» **TEXT**
▬▬▬▬▬▬▬▬▬▬
The first is an Amicus Brief submitted on behalf of the Bishop Seabury Church (Anglican) in Groton CT vs. The Episcopal Church in the Diocese of Connecticut. As you know, both Bishop Seabury and Christ Church Savannah left The Episcopal Church for all of the reasons I'll share in discussing the second document. Bishop Seabury lost title to its buildings in a decision by the Connecticut Supreme Court, despite evidence that its deeds and other documents of conveyance clearly vested title in the church and not the Episcopal Diocese or the national church. As has happened in so many other cases, the Episcopal Diocese and TEC prevailed solely on the basis of the Dennis Canon - which we believe the courts are deferring to through a serious misreading of the US Supreme Court's last major decision on church property disputes, Jones v. Wolf.
Here at the AAC, we believe the Jones v. Wolf decision requires courts to decide such church property disputes on the basis of "neutral principles of law" - the same principles of examining deeds, trusts and other instruments of conveyance that any attorney or judge would use in any property dispute. We believe the state courts have seriously misread the Jones v. Wolf decision by permitting a unilateral implied trust on all Episcopal Church properties (the "Dennis Canon") to "trump" all other evidence. This Amicus brief is in support of Bishop Seabury's petition to the United States Supreme Court to review the Connecticut Supreme Court decision, clarify the "application of neutral principles," and return it to the state courts for an equitable "neutral principles" inquiry that will look at ALL of the evidence and not permit the Dennis canon to trump all other evidence. To do otherwise would be to permit a denomination like TEC to have a privileged position that no one else has in property disputes: the ability to declare unilaterally and without the express consent of the property owner that it has a trust interest in that property. And that would be a violation of the Establishment Clause, which provides under our Constitution that the state shall not give such a privileged position to any religion.
▬▬▬▬▬▬▬▬▬▬
» **AVAILABLE DATA**
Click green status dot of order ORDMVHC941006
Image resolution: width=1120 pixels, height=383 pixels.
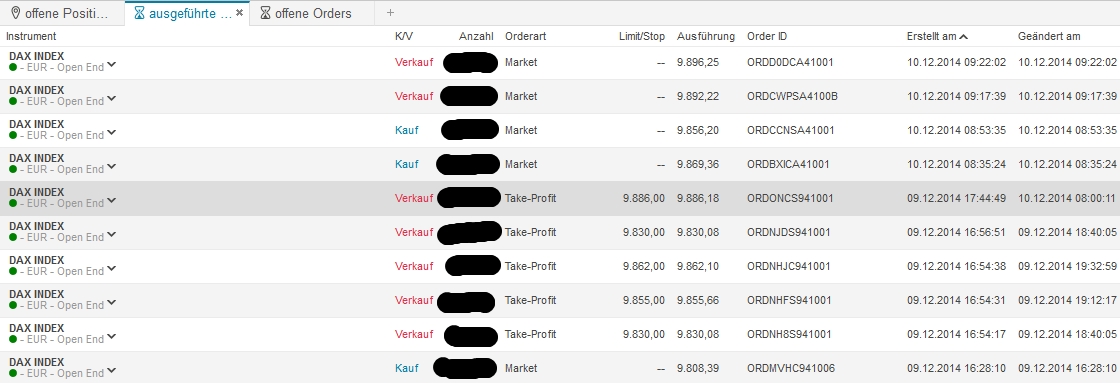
▬▬▬▬▬▬▬▬▬▬
» **THINGS TO DO**
**A)** From the church property passage, quote the words starting at "The first is" and ending at "Jones v. Wolf.".
**B)** According to the church property passage, which court's decision caused Bishop Seabury to lose title to its buildings?
**C)** Carry on the church property passage from the point where it stops.

» **EXERCISE RESULTS**
**A)**
The first is an Amicus Brief submitted on behalf of the Bishop Seabury Church (Anglican) in Groton CT vs. The Episcopal Church in the Diocese of Connecticut. As you know, both Bishop Seabury and Christ Church Savannah left The Episcopal Church for all of the reasons I'll share in discussing the second document. Bishop Seabury lost title to its buildings in a decision by the Connecticut Supreme Court, despite evidence that its deeds and other documents of conveyance clearly vested title in the church and not the Episcopal Diocese or the national church. As has happened in so many other cases, the Episcopal Diocese and TEC prevailed solely on the basis of the Dennis Canon - which we believe the courts are deferring to through a serious misreading of the US Supreme Court's last major decision on church property disputes, Jones v. Wolf.

**B)** The Connecticut Supreme Court.

**C)**
In the brief, we join with St. James Anglican Church (Newport Beach), The Presbyterian Lay Committee, Capin Crouse LLP and 15 other religious congregations to argue the following: (1) 33 years ago, the United States Supreme Court decided that church property disputes should be decided using the legal principles ("neutral principles") developed for use in all property disputes; (2) Although the "neutral principles" approach has been adopted in name, many states have converted it into its functional opposite: a rule of deference to denominational rules or canons; (3) The "neutral principles" approach as corrupted by some state courts' misreading of dicta in Jones v. Wolf now violates the Establishment Clause of the US Constitution; and (4) The uncertainty caused by differing state court interpretations of Jones v. Wolf has impinged upon religious freedom.
You can read the whole brief here.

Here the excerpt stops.